| MILAN
Surging data traffic and a push to merge capital-intensive networks to cut costs are swelling the value of Europe’s mobile infrastructure as it is gradually split away from the telecom industry that built it.
The companies that operate cellular phone masts make most of their money renting antenna space to mobile service providers, creating a real estate type of return because the contracts tend to run for many years.
Low interest rates have buoyed the valuations of the telecom tower companies, but their growth prospects hang partly on whether more operators are willing to sell their masts so their new owners can make them more efficient and profitable. How soon that will happen is still uncertain.
Whereas in the United States four-fifths of masts are in the hands of independent companies, around 75 percent of those in Europe are still owned by the telecom operators, according to Barclays.
That has begun to change, bringing opportunities for mast owners like Italy’s INWIT (INWT.MI) and Spain’s Cellnex Telecom (CLNX.MC) to expand their portfolios and consolidate more than one network onto a single mast, increasing return on capital while clearing skylines of unsightly poles and transmitters.
“Mobile operators are facing the nightmare of how to monetise growth in data traffic so will increasingly be willing to outsource infrastructure to cut costs,” INWIT’s Chief Executive Oscar Cicchetti told Reuters.
Tenancy ratios – the number of operators using a single mast – are 1.6 to 1.9 in Europe, compared with 2 to 3 in the United States, industry figures show.
INWIT and Cellnex were spun off and listed last year by Italy’s Telecom Italia (TLIT.MI) and Abertis of Spain (ABE.MC), respectively, and are now looking to extend their reach.
Cellnex has been buying mast portfolios around Europe, recently expanding in the Netherlands and France.
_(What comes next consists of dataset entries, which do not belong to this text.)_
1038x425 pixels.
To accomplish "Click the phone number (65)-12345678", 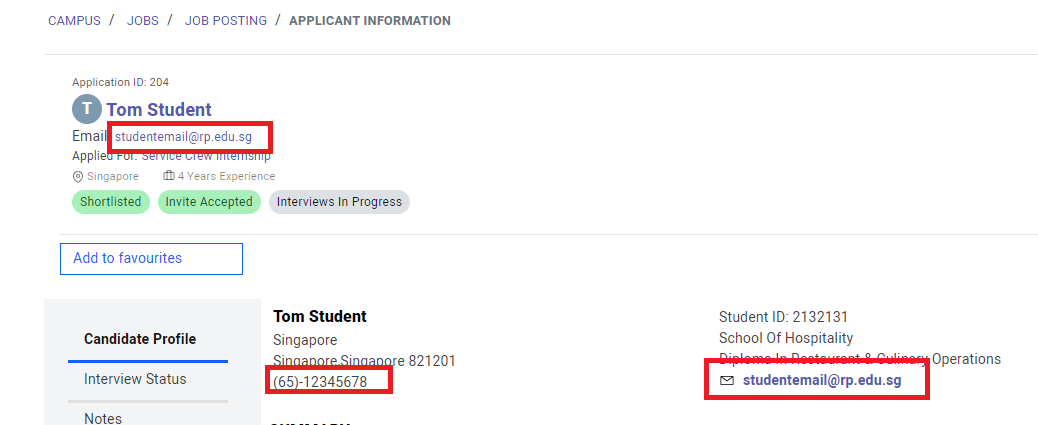I will point(320,382).
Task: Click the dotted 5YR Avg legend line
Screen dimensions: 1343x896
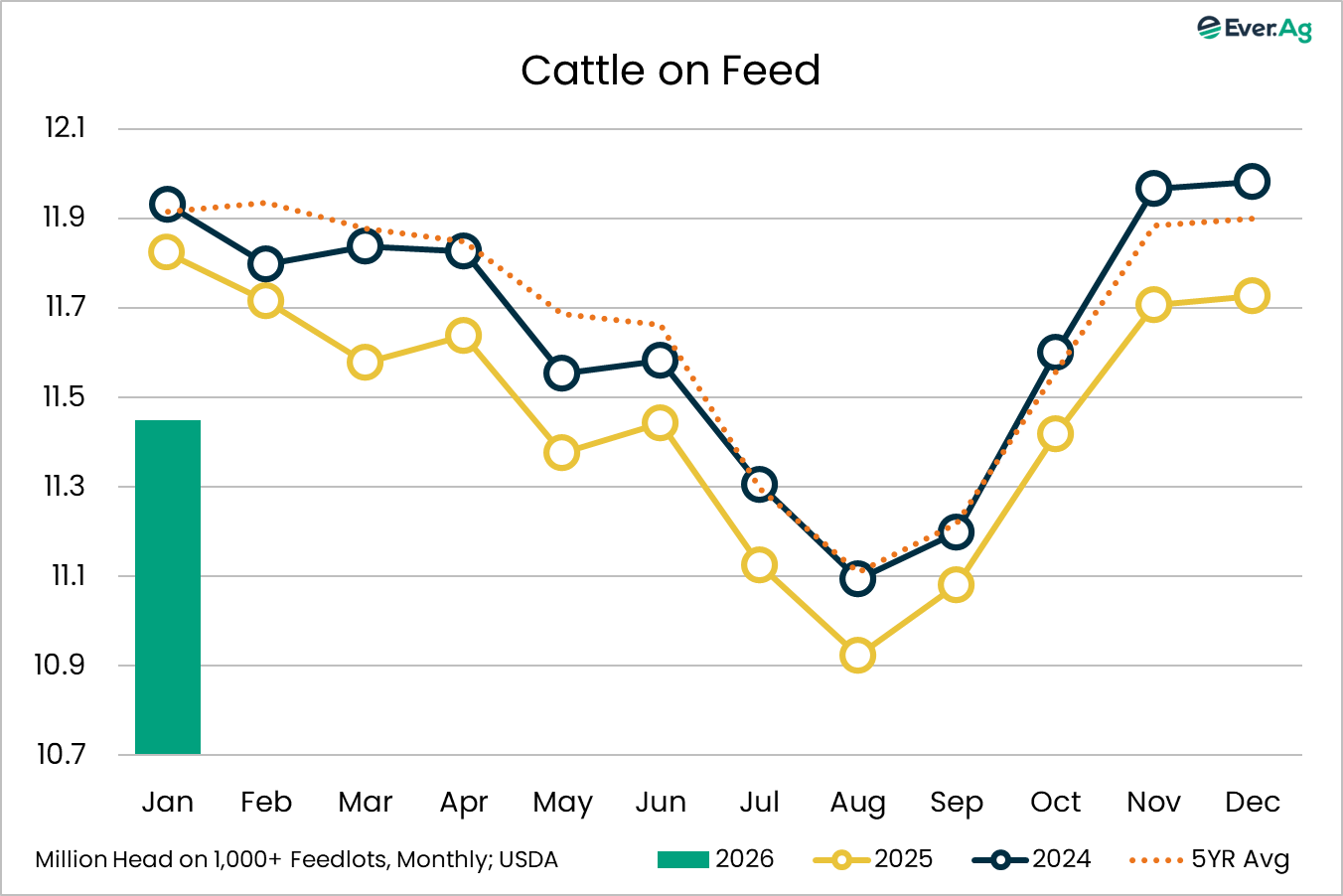Action: pyautogui.click(x=1155, y=859)
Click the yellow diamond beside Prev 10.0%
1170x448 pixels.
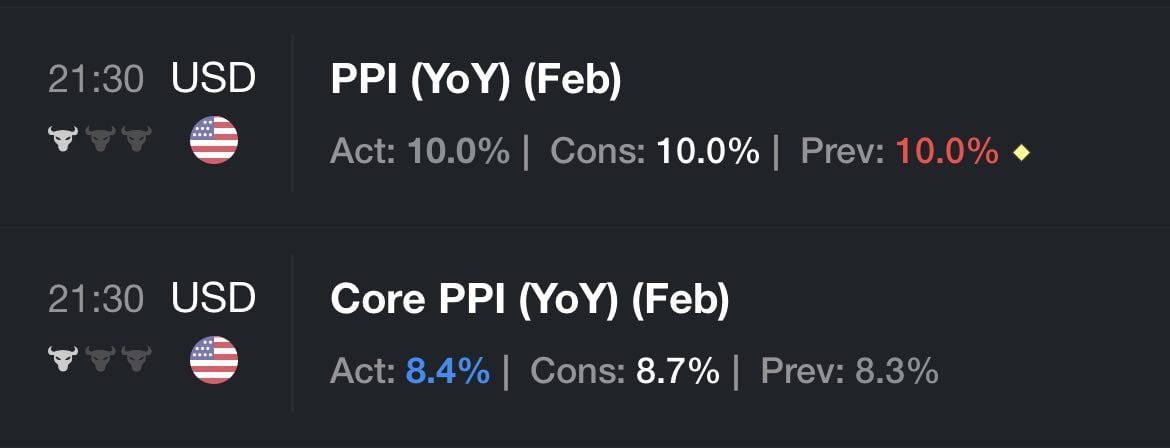[1021, 153]
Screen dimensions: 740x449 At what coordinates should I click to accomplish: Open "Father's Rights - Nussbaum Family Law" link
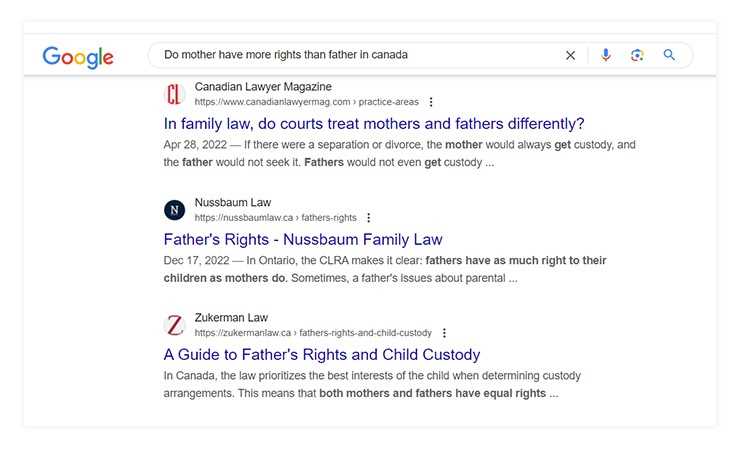(x=303, y=240)
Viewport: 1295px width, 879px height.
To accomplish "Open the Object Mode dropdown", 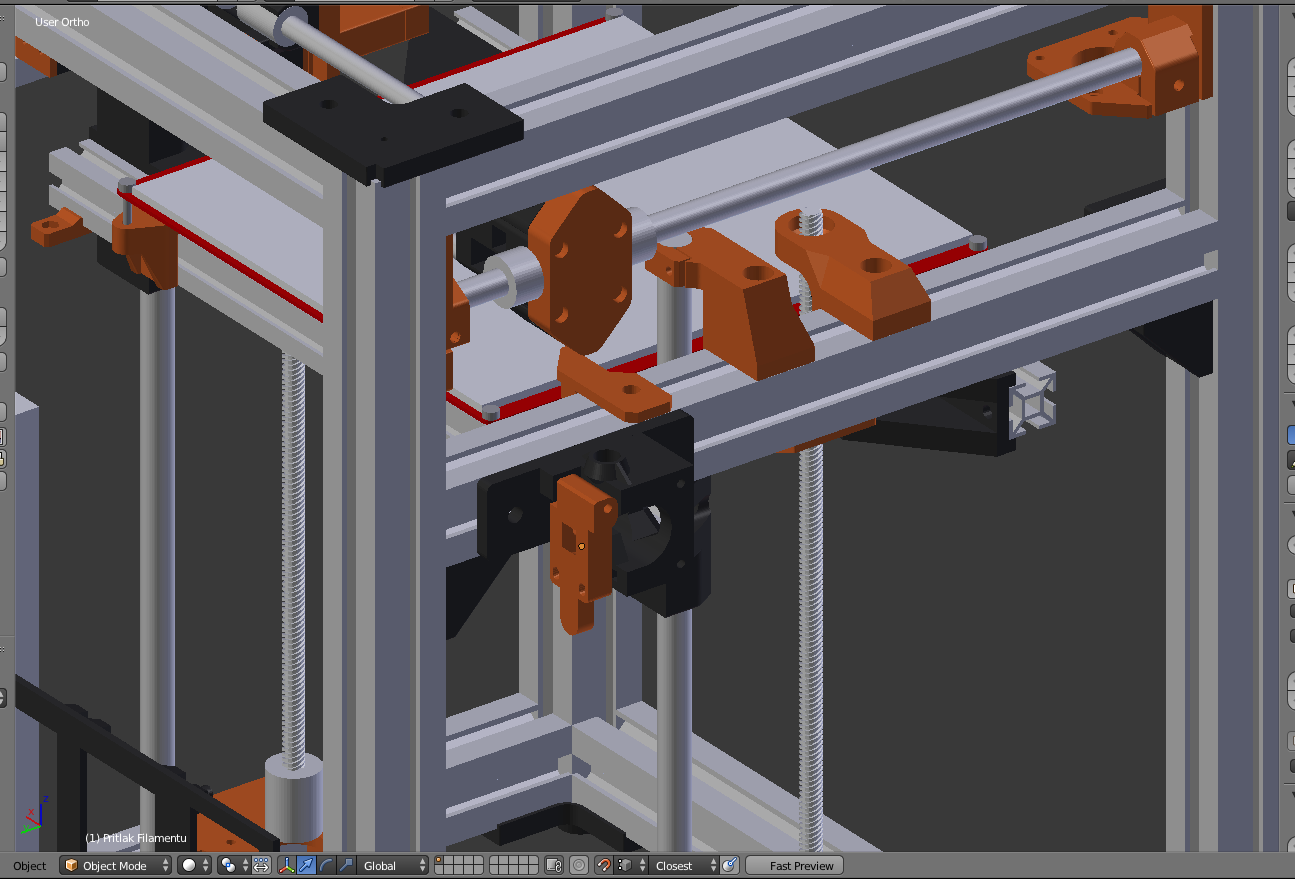I will click(115, 866).
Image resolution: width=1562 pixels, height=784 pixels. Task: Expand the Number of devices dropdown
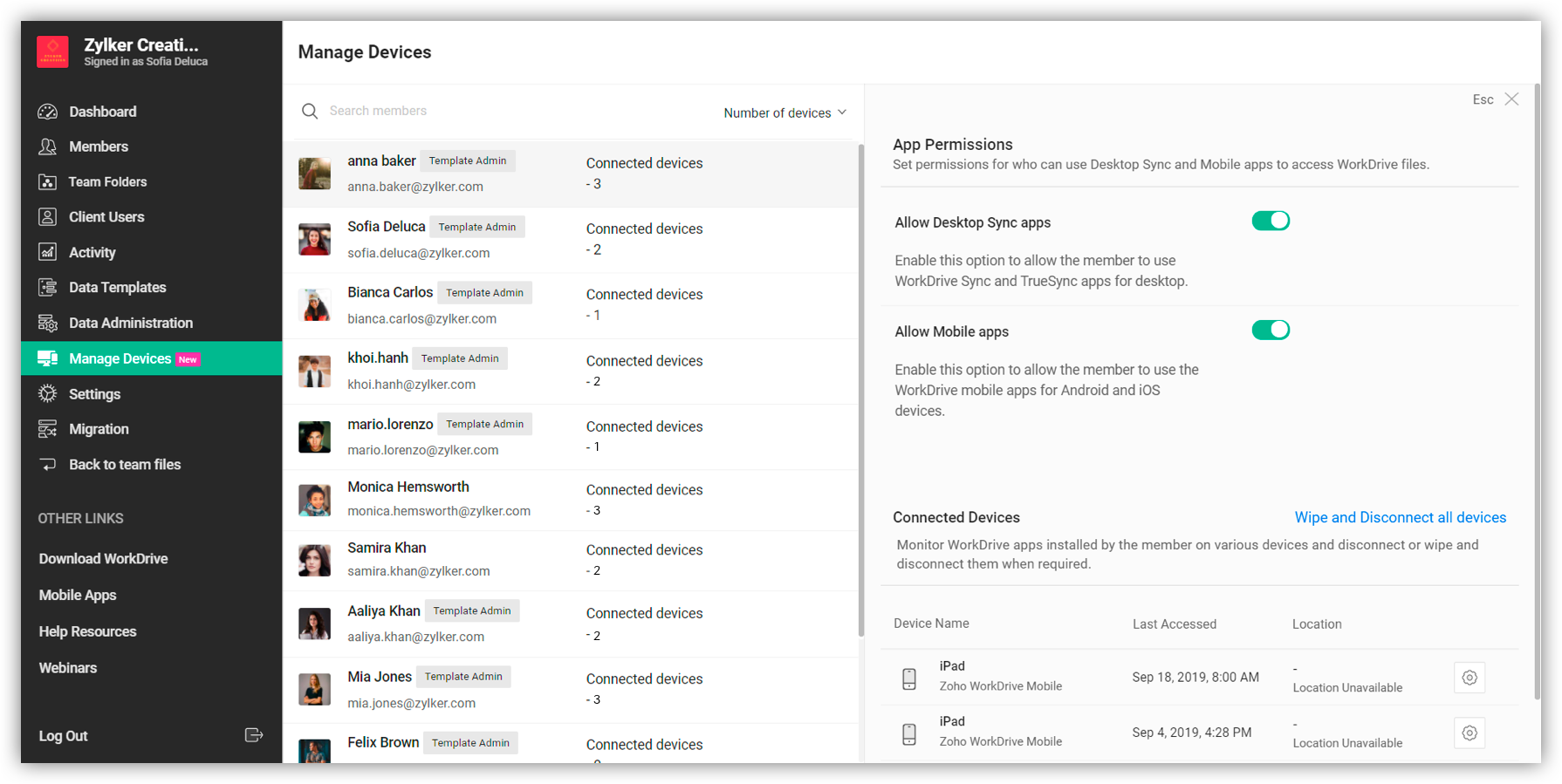[x=784, y=112]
Analysts said financial pressures on telecom companies in Portugal, France and Spain could lead to further sales.
For now, INWIT is focusing on domestic consolidation in Italy, where it sees more scope for cost cuts and growth.
The pending merger of CK Hutchison Holding’s (0001.HK) 3 Italia with Vimpelcom’s (VIP.O) Wind Telecommunicazioni and the entry of France’s Iliad (ILD.PA) as a fourth mobile operator in Italy to sooth EU antitrust concerns could result in masts being put up for sale and a new customer for either INWIT or Cellnex.
“The European tower footprint is a mess … with huge amounts of inefficient infrastructure,” Jefferies analyst Giles Thorne said. “Reversing the process will happen, but (mobile network operators) can be incredibly sensitive to change.”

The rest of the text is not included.